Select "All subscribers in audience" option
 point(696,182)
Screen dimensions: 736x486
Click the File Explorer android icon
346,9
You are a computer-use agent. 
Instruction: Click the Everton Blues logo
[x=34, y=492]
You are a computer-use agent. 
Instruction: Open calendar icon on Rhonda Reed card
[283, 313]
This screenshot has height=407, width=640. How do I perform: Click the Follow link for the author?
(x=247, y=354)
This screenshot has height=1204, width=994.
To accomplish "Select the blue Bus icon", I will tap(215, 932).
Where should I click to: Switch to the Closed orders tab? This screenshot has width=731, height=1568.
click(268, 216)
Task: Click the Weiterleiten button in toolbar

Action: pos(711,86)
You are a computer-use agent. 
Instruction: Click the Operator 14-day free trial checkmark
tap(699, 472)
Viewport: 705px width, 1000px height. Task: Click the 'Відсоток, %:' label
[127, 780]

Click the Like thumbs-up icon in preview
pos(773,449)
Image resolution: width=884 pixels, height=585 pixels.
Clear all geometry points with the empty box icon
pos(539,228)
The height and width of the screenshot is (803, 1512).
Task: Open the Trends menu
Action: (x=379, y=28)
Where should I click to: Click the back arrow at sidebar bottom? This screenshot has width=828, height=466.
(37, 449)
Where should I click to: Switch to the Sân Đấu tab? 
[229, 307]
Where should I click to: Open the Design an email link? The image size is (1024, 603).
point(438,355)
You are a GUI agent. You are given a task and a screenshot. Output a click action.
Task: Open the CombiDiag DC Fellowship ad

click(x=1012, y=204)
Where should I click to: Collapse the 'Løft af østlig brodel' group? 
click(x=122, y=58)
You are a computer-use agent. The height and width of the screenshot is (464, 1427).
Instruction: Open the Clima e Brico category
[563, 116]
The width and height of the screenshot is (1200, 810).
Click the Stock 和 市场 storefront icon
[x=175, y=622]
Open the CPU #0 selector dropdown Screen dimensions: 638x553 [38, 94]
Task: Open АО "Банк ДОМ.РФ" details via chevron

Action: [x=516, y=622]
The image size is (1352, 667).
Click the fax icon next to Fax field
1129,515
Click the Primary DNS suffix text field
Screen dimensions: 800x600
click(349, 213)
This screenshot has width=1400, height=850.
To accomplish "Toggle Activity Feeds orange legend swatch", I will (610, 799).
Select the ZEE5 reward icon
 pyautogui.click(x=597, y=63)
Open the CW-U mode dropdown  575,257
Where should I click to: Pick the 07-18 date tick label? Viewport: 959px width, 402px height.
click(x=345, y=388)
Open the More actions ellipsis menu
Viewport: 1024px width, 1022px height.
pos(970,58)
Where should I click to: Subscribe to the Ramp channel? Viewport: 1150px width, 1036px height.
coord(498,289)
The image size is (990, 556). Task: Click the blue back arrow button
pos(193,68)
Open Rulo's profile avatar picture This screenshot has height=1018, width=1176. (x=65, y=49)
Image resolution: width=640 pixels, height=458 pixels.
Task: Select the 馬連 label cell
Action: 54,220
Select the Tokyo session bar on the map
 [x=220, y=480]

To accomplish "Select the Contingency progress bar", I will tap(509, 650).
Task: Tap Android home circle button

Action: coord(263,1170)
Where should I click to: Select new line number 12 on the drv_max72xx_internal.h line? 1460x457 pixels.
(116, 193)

┄┄┄┄┄┄

Exercise objective: Set the data down once more, exactly as it stands.

Exercise solution:
Select "All subscribers in audience" option
 point(696,182)
Screen dimensions: 736x486
Click the File Explorer android icon
346,9
You are a computer-use agent. 
Instruction: Click the Everton Blues logo
[x=34, y=492]
You are a computer-use agent. 
Instruction: Open calendar icon on Rhonda Reed card
[283, 313]
This screenshot has height=407, width=640. How do I perform: Click the Follow link for the author?
(x=247, y=354)
This screenshot has height=1204, width=994.
To accomplish "Select the blue Bus icon", I will tap(215, 932).
Where should I click to: Switch to the Closed orders tab? This screenshot has width=731, height=1568.
click(268, 216)
Task: Click the Weiterleiten button in toolbar

Action: pos(711,86)
You are a computer-use agent. 
Instruction: Click the Operator 14-day free trial checkmark
tap(699, 472)
Viewport: 705px width, 1000px height. Task: Click the 'Відсоток, %:' label
[127, 780]

Click the Like thumbs-up icon in preview
pos(773,449)
Image resolution: width=884 pixels, height=585 pixels.
Clear all geometry points with the empty box icon
pos(539,228)
The height and width of the screenshot is (803, 1512).
Task: Open the Trends menu
Action: (x=379, y=28)
Where should I click to: Click the back arrow at sidebar bottom? This screenshot has width=828, height=466.
(37, 449)
Where should I click to: Switch to the Sân Đấu tab? 
[229, 307]
Where should I click to: Open the Design an email link? The image size is (1024, 603).
point(438,355)
You are a GUI agent. You are given a task and a screenshot. Output a click action.
Task: Open the CombiDiag DC Fellowship ad

click(x=1012, y=204)
Where should I click to: Collapse the 'Løft af østlig brodel' group? 
click(x=122, y=58)
You are a computer-use agent. The height and width of the screenshot is (464, 1427).
Instruction: Open the Clima e Brico category
[563, 116]
The width and height of the screenshot is (1200, 810).
Click the Stock 和 市场 storefront icon
[x=175, y=622]
Open the CPU #0 selector dropdown Screen dimensions: 638x553 [38, 94]
Task: Open АО "Банк ДОМ.РФ" details via chevron

Action: [x=516, y=622]
The image size is (1352, 667).
Click the fax icon next to Fax field
1129,515
Click the Primary DNS suffix text field
Screen dimensions: 800x600
click(349, 213)
This screenshot has width=1400, height=850.
To accomplish "Toggle Activity Feeds orange legend swatch", I will (610, 799).
Select the ZEE5 reward icon
 pyautogui.click(x=597, y=63)
Open the CW-U mode dropdown  575,257
Where should I click to: Pick the 07-18 date tick label? Viewport: 959px width, 402px height.
click(x=345, y=388)
Open the More actions ellipsis menu
Viewport: 1024px width, 1022px height.
pos(970,58)
Where should I click to: Subscribe to the Ramp channel? Viewport: 1150px width, 1036px height.
coord(498,289)
The image size is (990, 556). Task: Click the blue back arrow button
pos(193,68)
Open Rulo's profile avatar picture This screenshot has height=1018, width=1176. (x=65, y=49)
Image resolution: width=640 pixels, height=458 pixels.
Task: Select the 馬連 label cell
Action: 54,220
Select the Tokyo session bar on the map
 [x=220, y=480]

To accomplish "Select the Contingency progress bar", I will tap(509, 650).
Task: Tap Android home circle button

Action: coord(263,1170)
Where should I click to: Select new line number 12 on the drv_max72xx_internal.h line? 1460x457 pixels.
(116, 193)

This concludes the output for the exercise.